## WHAT YOU WILL DO
Return each of the lines below verbatim, with every character, space, and line break unchanged.

## DATA IN THIS EXERCISE
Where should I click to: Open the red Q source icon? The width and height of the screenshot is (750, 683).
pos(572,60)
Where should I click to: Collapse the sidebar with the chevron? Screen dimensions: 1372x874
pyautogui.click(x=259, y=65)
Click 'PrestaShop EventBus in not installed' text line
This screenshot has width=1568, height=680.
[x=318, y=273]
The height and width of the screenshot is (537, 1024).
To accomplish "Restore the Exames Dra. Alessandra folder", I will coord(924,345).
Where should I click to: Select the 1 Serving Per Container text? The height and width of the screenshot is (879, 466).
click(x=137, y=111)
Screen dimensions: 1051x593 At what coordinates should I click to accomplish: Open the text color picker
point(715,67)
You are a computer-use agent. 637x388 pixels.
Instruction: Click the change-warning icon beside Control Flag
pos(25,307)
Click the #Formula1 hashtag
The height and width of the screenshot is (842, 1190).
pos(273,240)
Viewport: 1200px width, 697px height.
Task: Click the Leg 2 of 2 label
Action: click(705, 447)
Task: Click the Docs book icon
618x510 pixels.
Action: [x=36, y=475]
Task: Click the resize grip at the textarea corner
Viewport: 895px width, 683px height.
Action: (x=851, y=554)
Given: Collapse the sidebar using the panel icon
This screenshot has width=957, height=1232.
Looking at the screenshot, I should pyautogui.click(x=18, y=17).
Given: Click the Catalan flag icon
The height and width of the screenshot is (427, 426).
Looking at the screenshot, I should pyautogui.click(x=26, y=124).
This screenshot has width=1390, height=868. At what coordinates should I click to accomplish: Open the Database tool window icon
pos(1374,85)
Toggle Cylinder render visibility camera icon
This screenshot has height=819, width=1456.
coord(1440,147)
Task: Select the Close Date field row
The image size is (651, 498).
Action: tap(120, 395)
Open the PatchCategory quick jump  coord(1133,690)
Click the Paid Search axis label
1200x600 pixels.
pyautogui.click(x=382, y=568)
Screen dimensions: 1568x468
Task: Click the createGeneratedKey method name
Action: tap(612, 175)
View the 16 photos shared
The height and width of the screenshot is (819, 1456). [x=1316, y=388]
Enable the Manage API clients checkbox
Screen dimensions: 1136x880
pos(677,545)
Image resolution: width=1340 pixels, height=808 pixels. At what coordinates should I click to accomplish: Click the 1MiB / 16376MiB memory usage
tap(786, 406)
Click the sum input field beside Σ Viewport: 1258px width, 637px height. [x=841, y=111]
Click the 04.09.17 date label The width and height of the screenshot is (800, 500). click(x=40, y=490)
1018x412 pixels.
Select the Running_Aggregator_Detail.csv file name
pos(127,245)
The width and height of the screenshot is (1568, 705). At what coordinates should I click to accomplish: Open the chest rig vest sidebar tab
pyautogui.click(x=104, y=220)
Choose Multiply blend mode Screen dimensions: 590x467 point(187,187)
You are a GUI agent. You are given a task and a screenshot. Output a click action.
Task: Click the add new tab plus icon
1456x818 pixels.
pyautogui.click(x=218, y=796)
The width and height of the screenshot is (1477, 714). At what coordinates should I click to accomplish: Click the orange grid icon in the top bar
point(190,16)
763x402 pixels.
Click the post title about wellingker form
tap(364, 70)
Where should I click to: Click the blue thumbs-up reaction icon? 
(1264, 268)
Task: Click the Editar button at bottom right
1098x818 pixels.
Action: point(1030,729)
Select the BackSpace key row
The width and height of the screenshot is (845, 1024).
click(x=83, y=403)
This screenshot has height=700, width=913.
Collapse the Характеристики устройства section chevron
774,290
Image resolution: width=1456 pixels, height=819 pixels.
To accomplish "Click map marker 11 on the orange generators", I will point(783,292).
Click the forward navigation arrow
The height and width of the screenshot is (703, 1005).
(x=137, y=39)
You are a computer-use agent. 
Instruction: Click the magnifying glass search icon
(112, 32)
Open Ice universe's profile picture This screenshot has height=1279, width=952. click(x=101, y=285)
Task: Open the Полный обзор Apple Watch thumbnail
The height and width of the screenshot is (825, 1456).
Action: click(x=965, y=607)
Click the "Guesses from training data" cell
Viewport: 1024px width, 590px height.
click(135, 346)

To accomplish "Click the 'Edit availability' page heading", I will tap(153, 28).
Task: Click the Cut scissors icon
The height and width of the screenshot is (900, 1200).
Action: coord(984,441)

## OUTPUT
Where should I click to: Open the red Q source icon? The width and height of the screenshot is (750, 683).
pos(572,60)
Where should I click to: Collapse the sidebar with the chevron? Screen dimensions: 1372x874
pyautogui.click(x=259, y=65)
Click 'PrestaShop EventBus in not installed' text line
This screenshot has width=1568, height=680.
[x=318, y=273]
The height and width of the screenshot is (537, 1024).
To accomplish "Restore the Exames Dra. Alessandra folder", I will coord(924,345).
Where should I click to: Select the 1 Serving Per Container text? The height and width of the screenshot is (879, 466).
click(x=137, y=111)
Screen dimensions: 1051x593 At what coordinates should I click to accomplish: Open the text color picker
point(715,67)
You are a computer-use agent. 637x388 pixels.
Instruction: Click the change-warning icon beside Control Flag
pos(25,307)
Click the #Formula1 hashtag
The height and width of the screenshot is (842, 1190).
pos(273,240)
Viewport: 1200px width, 697px height.
Task: Click the Leg 2 of 2 label
Action: click(705, 447)
Task: Click the Docs book icon
618x510 pixels.
Action: [x=36, y=475]
Task: Click the resize grip at the textarea corner
Viewport: 895px width, 683px height.
Action: (x=851, y=554)
Given: Collapse the sidebar using the panel icon
This screenshot has width=957, height=1232.
Looking at the screenshot, I should pyautogui.click(x=18, y=17).
Given: Click the Catalan flag icon
The height and width of the screenshot is (427, 426).
Looking at the screenshot, I should pyautogui.click(x=26, y=124).
This screenshot has width=1390, height=868. At what coordinates should I click to accomplish: Open the Database tool window icon
pos(1374,85)
Toggle Cylinder render visibility camera icon
This screenshot has height=819, width=1456.
coord(1440,147)
Task: Select the Close Date field row
The image size is (651, 498).
Action: tap(120, 395)
Open the PatchCategory quick jump  coord(1133,690)
Click the Paid Search axis label
1200x600 pixels.
pyautogui.click(x=382, y=568)
Screen dimensions: 1568x468
Task: Click the createGeneratedKey method name
Action: tap(612, 175)
View the 16 photos shared
The height and width of the screenshot is (819, 1456). [x=1316, y=388]
Enable the Manage API clients checkbox
Screen dimensions: 1136x880
pos(677,545)
Image resolution: width=1340 pixels, height=808 pixels. At what coordinates should I click to accomplish: Click the 1MiB / 16376MiB memory usage
tap(786, 406)
Click the sum input field beside Σ Viewport: 1258px width, 637px height. [x=841, y=111]
Click the 04.09.17 date label The width and height of the screenshot is (800, 500). click(x=40, y=490)
1018x412 pixels.
Select the Running_Aggregator_Detail.csv file name
pos(127,245)
The width and height of the screenshot is (1568, 705). At what coordinates should I click to accomplish: Open the chest rig vest sidebar tab
pyautogui.click(x=104, y=220)
Choose Multiply blend mode Screen dimensions: 590x467 point(187,187)
You are a GUI agent. You are given a task and a screenshot. Output a click action.
Task: Click the add new tab plus icon
1456x818 pixels.
pyautogui.click(x=218, y=796)
The width and height of the screenshot is (1477, 714). At what coordinates should I click to accomplish: Click the orange grid icon in the top bar
point(190,16)
763x402 pixels.
Click the post title about wellingker form
tap(364, 70)
Where should I click to: Click the blue thumbs-up reaction icon? 
(1264, 268)
Task: Click the Editar button at bottom right
1098x818 pixels.
Action: point(1030,729)
Select the BackSpace key row
The width and height of the screenshot is (845, 1024).
click(x=83, y=403)
This screenshot has height=700, width=913.
Collapse the Характеристики устройства section chevron
774,290
Image resolution: width=1456 pixels, height=819 pixels.
To accomplish "Click map marker 11 on the orange generators", I will point(783,292).
Click the forward navigation arrow
The height and width of the screenshot is (703, 1005).
(x=137, y=39)
You are a computer-use agent. 
Instruction: Click the magnifying glass search icon
(112, 32)
Open Ice universe's profile picture This screenshot has height=1279, width=952. click(x=101, y=285)
Task: Open the Полный обзор Apple Watch thumbnail
The height and width of the screenshot is (825, 1456).
Action: click(x=965, y=607)
Click the "Guesses from training data" cell
Viewport: 1024px width, 590px height.
click(135, 346)

To accomplish "Click the 'Edit availability' page heading", I will tap(153, 28).
Task: Click the Cut scissors icon
The height and width of the screenshot is (900, 1200).
Action: coord(984,441)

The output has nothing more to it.